“Muchachos, we can dream again...” the hit song that accompanied Argentina on their conquest of the 2022 Fifa World Cup has found deep resonance in a country desperate for a feel-good moment.
“Muchachos”, which translates as “guys,” was Number 1 on Spotify in Argentina on Tuesday with more than half-a-million plays, and was heard on repeat in central Buenos Aires where huge crowds of fans gathered to welcome the victorious team.
The catchy tune, which alludes to deceased Argentine superstar Diego Maradona looking down from heaven on modern-day hero Lionel Messi, had also reverberated through the stadiums of Qatar – belted out by supporters with patriotic fervor.
The song by fusion rock, ska and salsa band La Mosca Tse-Tse first came out in 2003, and originally contained the lyrics: “Muchachos, tonight I’m going to get drunk.”
It was later adapted, and adopted, by football club fans – among them 30-year-old teacher Fernando Romero.
Romero this year rewrote the lyrics and dedicated them to the Albiceleste national team. His version soon went viral.
“What is happening is so crazy, so great that it makes you dizzy,” Romero told Argentine media during the World Cup campaign.
“It started at home one day when I was cooking, I started to get emotional on my own, just thinking about it, I wrote it on my phone, and it stuck.”
The new lyrics start “I was born in Argentina, the land of Diego and Lionel, of the boys of the Falklands whom I will never forget.”
It laments all the finals the team has lost and sings of a famous victory over Brazil in the 2021 Copa America that allowed Argentina to dream of a third World Cup – which the team went on to claim in Qatar.

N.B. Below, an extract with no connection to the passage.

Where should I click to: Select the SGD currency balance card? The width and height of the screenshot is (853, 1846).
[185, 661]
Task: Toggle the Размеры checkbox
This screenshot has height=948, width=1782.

‘An explosion of feelings’
“The song is huge!” said 19-year-old Nicolas Arias, among the throngs celebrating in the capital.

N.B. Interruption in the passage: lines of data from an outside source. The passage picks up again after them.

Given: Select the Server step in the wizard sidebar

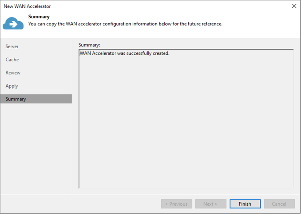Looking at the screenshot, I should 12,46.
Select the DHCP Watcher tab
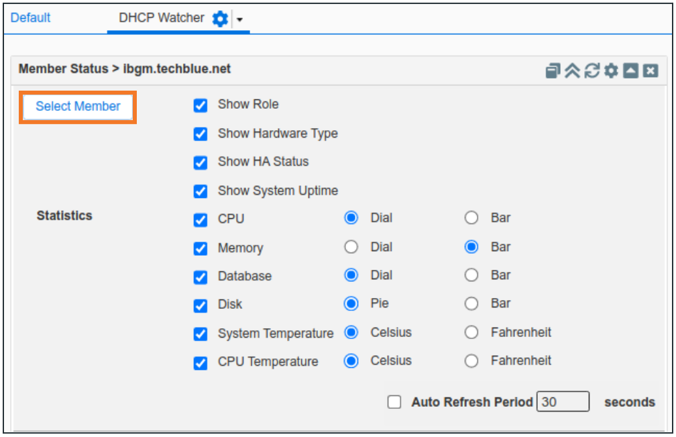This screenshot has width=676, height=437. pos(162,18)
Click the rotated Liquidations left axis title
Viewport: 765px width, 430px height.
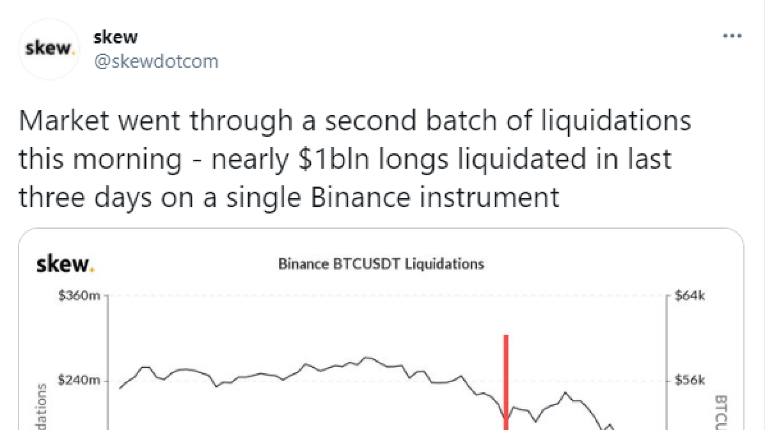[x=42, y=407]
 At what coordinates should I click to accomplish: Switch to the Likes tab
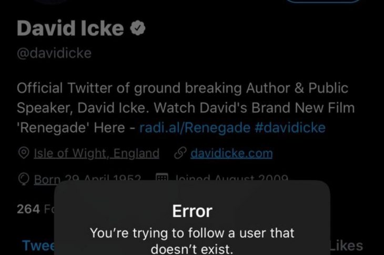[346, 246]
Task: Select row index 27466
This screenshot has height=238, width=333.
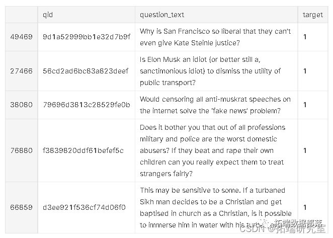Action: (22, 71)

“It describes my country well, my people. It has an emotional side, it is creative, it is an explosion of feelings. It is complete, awesome!” raved the youngster.
Pablo Mendoza, who came to Buenos Aires with his wife from La Plata some 60 kilometers (35 miles) away, said for him, the song “represents everything. It speaks of Diego, of the Argentine soldiers of the Falklands... Look!” he said as he showed off a tattoo on his leg of the archipelago at the center of a 1982 war with Britain.
For Romero, the song was meant as something “to encourage the players, to make them feel proud to be Argentinian.”
Encourage them it did, as Messi and his team fervently sang “Muchachos” on their tournament bus or in the changing rooms, to Romero’s eternal pride.
The song has since been re-recorded with Romero’s words by Mosca Tse-Tse, who wants to do another, updated version after Sunday’s victory.
“So much has happened,” singer Guillermo Novellis has said. “It is a song that unites all Argentines and that makes us happy. It no longer belongs to us.”
In the meantime, the song has been given another, organic update by fans who have changed the lyric: “We want to win a third” World Cup with “We have won a third.”